Have you ever taken time to step outside of the normal protocol that we all, as the collective human race, have agreed is the acceptable way of doing things? Take airline travel, for instance. Let’s look into the typical experience of an airline traveler together, shall we?
I’ve had the distinct privilege of spending a lot of time in airports and airplanes as of late. I realize this entire rant will come off as a series of ridiculous #firstworldproblems (as it should). But I’m willing to bet I can make at least a handful of you laugh at the absurdity of it all.
Top 10 Ways I Would Describe Airline Travel to an Extraterrestrial
#10 In order to get from one place to another place without staying on the ground, you must spend a boatload of money to insert yourself into a metal contraption with other people who you would otherwise avoid like the plague.
#9 In order to board such a contraption, you must arrive at an overly crowded, hectic, muggy (or freezing), germ-filled “people pen” hours in advance of your flight.
#8 In order to be allowed into the “people pen,” you must have all of your possessions scanned, your body patted down (if you’re extra special), and your baggage tightly packed into a little box that may or may not reside on the same level of the metal contraption as you when you travel. If it ends up being stowed away, you have an 80 percent chance of seeing it again after your flight.
#7 Once you board the metal contraption, do not…I repeat DO NOT…be taller than 5 foot. Otherwise, you are pretty much screwed and won’t fit into your assigned spot.
#6 Speaking of that assigned spot, it’s never really guaranteed until you park your backside into your actual seat. Depending on which metal contraption company you book your flight through, you may be surprised to find that someone who possesses the exact same assignment as you is already located in your seat. Because here’s the kicker: Seats are overbooked or double-booked sometimes. Crazy good times, right?
#5 No matter how many times you fly, you must sit through the “the talk” before you leave the ground. “The talk” consists of a series of instructions on what to do if your metal contraption decides to fall out of the air. You just sit there, along with everyone else, pretending to believe that as long as you insert your life vest or breathe through the oxygen mask per proper protocol, you won’t die as the death trap in which you’re riding nosedives 500 MPH to the Earth’s surface.

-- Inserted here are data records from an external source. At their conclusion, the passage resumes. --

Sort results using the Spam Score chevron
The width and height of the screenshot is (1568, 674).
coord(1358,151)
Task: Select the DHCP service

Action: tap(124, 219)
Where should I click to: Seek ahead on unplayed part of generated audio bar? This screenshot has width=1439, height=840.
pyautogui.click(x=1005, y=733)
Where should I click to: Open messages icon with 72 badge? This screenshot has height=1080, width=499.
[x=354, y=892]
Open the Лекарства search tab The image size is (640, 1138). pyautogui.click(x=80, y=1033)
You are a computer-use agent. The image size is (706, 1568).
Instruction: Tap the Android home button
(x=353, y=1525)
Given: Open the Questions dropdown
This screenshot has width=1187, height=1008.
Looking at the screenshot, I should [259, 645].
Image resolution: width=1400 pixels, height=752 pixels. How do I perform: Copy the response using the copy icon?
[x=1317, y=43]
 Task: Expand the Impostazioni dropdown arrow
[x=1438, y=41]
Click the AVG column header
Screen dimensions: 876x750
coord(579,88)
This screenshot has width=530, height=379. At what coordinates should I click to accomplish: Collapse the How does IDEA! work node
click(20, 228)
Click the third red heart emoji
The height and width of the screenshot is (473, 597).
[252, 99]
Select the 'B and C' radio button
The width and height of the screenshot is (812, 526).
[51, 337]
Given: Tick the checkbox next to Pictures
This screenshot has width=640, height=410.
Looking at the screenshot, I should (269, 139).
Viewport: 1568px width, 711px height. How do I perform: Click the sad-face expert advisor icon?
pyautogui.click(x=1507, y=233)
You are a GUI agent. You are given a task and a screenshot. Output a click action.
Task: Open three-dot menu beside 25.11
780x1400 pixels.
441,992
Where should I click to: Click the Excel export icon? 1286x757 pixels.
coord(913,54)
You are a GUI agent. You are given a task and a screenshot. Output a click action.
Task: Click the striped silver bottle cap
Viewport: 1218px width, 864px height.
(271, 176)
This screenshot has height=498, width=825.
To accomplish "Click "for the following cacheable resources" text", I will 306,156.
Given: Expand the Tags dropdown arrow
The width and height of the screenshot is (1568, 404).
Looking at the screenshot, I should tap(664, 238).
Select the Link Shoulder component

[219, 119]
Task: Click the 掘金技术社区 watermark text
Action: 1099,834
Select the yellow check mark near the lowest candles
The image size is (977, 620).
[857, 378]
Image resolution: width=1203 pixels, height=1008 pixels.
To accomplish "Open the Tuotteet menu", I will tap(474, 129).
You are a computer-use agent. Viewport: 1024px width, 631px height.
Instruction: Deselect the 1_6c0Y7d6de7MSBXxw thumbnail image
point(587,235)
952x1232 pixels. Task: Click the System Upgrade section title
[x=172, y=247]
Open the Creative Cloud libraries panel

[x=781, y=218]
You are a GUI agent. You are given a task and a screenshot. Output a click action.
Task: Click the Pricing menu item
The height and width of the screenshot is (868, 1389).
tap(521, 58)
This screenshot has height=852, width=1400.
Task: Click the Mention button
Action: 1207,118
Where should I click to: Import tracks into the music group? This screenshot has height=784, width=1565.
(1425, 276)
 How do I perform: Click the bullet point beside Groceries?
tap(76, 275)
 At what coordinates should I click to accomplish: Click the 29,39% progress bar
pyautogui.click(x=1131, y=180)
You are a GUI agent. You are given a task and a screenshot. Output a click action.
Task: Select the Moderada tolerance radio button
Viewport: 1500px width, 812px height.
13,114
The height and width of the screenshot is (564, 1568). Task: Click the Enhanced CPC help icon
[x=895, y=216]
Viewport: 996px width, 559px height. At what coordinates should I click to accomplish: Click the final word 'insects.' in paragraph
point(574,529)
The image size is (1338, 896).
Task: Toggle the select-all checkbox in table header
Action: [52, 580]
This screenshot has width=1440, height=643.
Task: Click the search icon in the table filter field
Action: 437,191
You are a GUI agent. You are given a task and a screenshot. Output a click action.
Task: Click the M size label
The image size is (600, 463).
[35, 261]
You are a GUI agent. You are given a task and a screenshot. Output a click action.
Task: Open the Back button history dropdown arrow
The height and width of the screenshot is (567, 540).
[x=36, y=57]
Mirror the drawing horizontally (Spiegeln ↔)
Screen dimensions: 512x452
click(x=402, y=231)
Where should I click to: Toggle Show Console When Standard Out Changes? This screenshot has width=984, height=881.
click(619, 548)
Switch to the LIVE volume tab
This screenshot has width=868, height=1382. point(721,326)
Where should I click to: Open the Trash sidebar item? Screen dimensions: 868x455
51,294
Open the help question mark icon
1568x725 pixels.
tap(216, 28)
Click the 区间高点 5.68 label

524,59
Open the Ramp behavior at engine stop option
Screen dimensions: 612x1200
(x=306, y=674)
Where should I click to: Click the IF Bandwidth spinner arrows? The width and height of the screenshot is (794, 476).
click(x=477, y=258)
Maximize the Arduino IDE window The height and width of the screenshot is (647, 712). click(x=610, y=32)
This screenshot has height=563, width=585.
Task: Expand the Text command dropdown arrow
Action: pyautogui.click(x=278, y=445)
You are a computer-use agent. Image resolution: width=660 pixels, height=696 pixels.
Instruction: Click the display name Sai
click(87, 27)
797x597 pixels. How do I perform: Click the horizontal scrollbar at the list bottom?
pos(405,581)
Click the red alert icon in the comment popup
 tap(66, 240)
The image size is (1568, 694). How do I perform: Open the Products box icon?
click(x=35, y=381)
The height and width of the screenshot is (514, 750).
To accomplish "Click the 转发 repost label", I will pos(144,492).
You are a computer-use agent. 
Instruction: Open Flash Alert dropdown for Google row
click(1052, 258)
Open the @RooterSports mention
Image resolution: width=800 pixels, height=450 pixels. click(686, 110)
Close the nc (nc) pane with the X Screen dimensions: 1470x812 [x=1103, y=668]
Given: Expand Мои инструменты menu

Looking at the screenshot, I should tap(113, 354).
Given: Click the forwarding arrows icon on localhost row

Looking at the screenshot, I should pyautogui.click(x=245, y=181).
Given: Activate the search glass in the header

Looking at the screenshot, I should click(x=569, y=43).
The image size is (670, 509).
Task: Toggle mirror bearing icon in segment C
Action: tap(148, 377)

#4 If you’re really lucky, your assigned seat will be located next to a window that gives you a spectacular view of what surrounds your metal contraption. Sometimes that view consists of fluffy white clouds…or clear blue skies…or violent storms and lightning. But rest assured, dear friends, turbulence (which can be best described as the shaking, dipping, and diving that your body experiences when you have zero control of your destiny) is fleeting.
#3 You will be offered a free non-alcoholic drink while you’re in the air. Big spenders can get boozed up. Decide in advance whether or not you take up that service. If you do, you run the risk of having to relieve yourself in a space the size of a hall closest. If you don’t, you better wish on your lucky star that the air within your metal contraption is somewhat temperature controlled. Because when (not a matter of if, but when) your allowed amount of cool air has run out, you may be tempted to steal your neighbor’s left-over ice cubes when she’s sleeping.
#2 Try to avoid being tired. But if you are, rest assured, you can recline 1.5 inches to really stretch out and relax your neck and back muscles.
#1 The moment your metal contraption returns to Earth and comes to a safe, complete stop, and if you are sitting in an aisle seat, be sure to pop up like a coked-out meerkat. If enough people do this, you are able to depart the plane in exactly 29 minutes as opposed to 30.
Written by Heidi Woodard
I somehow picture the extraterrestrial to whom you’re explaining this, responding with, “You guys double-book the seats??!! LIGHTBULB! Hey, Larry…!” The masses of Martians who fly Mars Intergalactic Spacelines are going to be none too pleased you’ve revealed our Earthly airlines’ secret to monetary success. I am happy you’ve successfully made it in and out of the sky every time you’ve been catapulted into it the last two weeks! Hope you can finally get home, keep your feet on the ground for awhile, and get some rest!
I missed my own bed and it missed me. Austin told me that Murphy looked up at my bed more than once when I was away hoping she’d find me there sleeping. 🙂
“Coked-out meerkat” Brilliant.
If extraterrestrials were explained our flying protocol, they would probably still sack our cities, and exploit our resources, but probably not experiment on or probe us. They would have learned already learned that we are the dumbest creatures in the universe.
Superimpose “flying protocol” with any other social protocol.
I fly pretty often for a guy in the non-business world. For me, the best part are conversations airport sports bars. Ironically, I loathe conversations in airport seats.
I am so glad someone appreciated that reference as much as I did, Roy. My husband is one of those who jumps up the minute the aircraft stops. I’m always like, “Really? Again? Haven’t you learned that it makes absolutely no difference in the time it takes to get off this stupid thing whether or not everyone in the aisle is standing at attention?”
He claims he is just stretching out his back.
It is out of this world!!
Is there anything weirder/worse in terms of mass transit? I honestly don’t know.